── READING PASSAGE ──
The tax discussions were closely linked with talks on the year-end appropriations bill as negotiators attempted to trade priorities across the two must-pass bills.

But House leaders are expected to have to rely on some procedural maneuvers to pass the package, by holding separate votes on the tax and spending parts of the deal. If both pass they would likely be rolled into one package for the Senate to consider later this week.

The tax break package would cost about $650 billion and extend around 50 credits for businesses and individuals while also delaying until 2017 a tax on medical device manufacturers. The approximately $1.1 trillion appropriations package would fund the government for the remainder of fiscal 2016 and contains a two-year delay of the Affordable Care Act’s so-called Cadillac Tax on expensive employer-sponsored health care plans as well as a delay of a tax on health insurance plan purchases.

The spending bill also would lift the 40-year ban on crude oil exports. In exchange for allowing this provision, Democrats secured the extension of tax breaks for wind and solar energy producers for five years.
───
[YOUR INSTRUCTIONS]: From the passage on the tax and spending bills, reproduce word for word the portion starting with "The tax break" and going on through "for five years.". The lines that come next have no connection to the text.
── STUDY MATERIAL ──
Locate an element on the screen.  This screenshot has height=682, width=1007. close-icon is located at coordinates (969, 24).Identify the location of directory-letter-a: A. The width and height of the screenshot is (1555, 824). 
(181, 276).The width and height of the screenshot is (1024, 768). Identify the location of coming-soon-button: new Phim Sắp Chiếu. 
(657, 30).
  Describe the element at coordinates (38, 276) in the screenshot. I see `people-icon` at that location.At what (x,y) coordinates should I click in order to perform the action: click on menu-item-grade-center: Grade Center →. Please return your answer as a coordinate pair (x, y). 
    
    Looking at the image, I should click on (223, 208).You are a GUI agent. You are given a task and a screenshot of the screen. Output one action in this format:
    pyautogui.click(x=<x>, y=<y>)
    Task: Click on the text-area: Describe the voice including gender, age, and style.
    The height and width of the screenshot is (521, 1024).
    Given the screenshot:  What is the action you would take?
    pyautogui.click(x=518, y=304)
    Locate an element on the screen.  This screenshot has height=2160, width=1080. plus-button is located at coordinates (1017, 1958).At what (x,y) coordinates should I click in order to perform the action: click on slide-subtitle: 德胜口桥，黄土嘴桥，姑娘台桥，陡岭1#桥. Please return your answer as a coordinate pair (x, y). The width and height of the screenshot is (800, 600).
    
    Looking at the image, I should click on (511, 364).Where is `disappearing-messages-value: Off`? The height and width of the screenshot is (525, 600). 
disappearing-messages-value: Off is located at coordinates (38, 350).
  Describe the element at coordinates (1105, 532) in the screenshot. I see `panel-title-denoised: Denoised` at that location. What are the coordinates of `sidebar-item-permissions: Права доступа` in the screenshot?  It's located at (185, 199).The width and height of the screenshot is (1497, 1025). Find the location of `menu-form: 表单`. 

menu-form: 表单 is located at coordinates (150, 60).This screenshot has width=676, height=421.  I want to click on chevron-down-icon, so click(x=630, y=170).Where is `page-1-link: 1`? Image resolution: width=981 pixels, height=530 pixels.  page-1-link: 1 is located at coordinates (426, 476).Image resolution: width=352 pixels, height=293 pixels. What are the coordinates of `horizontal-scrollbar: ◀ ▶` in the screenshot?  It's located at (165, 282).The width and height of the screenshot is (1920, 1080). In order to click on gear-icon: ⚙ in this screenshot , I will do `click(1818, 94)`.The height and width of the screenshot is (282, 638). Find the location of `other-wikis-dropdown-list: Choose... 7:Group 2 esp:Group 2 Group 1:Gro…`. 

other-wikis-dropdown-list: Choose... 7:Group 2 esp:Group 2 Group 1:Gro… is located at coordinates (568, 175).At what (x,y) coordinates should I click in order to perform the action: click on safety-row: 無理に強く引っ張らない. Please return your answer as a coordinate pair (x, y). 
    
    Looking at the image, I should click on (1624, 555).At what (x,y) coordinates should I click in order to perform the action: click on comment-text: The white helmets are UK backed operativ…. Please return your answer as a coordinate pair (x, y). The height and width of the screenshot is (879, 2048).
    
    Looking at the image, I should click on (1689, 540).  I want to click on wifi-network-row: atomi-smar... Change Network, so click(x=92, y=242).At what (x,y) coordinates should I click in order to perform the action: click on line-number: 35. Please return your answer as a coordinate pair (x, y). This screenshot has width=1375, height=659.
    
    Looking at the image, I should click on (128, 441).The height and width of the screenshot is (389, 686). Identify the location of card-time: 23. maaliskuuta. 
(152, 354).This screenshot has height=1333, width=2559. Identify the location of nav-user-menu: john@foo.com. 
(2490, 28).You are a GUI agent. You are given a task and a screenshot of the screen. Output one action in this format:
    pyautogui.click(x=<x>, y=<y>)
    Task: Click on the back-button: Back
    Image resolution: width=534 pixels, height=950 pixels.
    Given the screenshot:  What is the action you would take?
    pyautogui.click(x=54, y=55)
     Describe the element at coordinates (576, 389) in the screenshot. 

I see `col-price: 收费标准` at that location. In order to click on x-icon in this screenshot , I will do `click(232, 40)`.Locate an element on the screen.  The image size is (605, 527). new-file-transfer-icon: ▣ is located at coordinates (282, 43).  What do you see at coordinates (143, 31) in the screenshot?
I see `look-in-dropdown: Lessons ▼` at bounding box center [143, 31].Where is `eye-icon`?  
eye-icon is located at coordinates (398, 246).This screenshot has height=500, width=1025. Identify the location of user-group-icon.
───
[SOLUTION TO THE PROBLEM]:
The tax break package would cost about $650 billion and extend around 50 credits for businesses and individuals while also delaying until 2017 a tax on medical device manufacturers. The approximately $1.1 trillion appropriations package would fund the government for the remainder of fiscal 2016 and contains a two-year delay of the Affordable Care Act’s so-called Cadillac Tax on expensive employer-sponsored health care plans as well as a delay of a tax on health insurance plan purchases.

The spending bill also would lift the 40-year ban on crude oil exports. In exchange for allowing this provision, Democrats secured the extension of tax breaks for wind and solar energy producers for five years.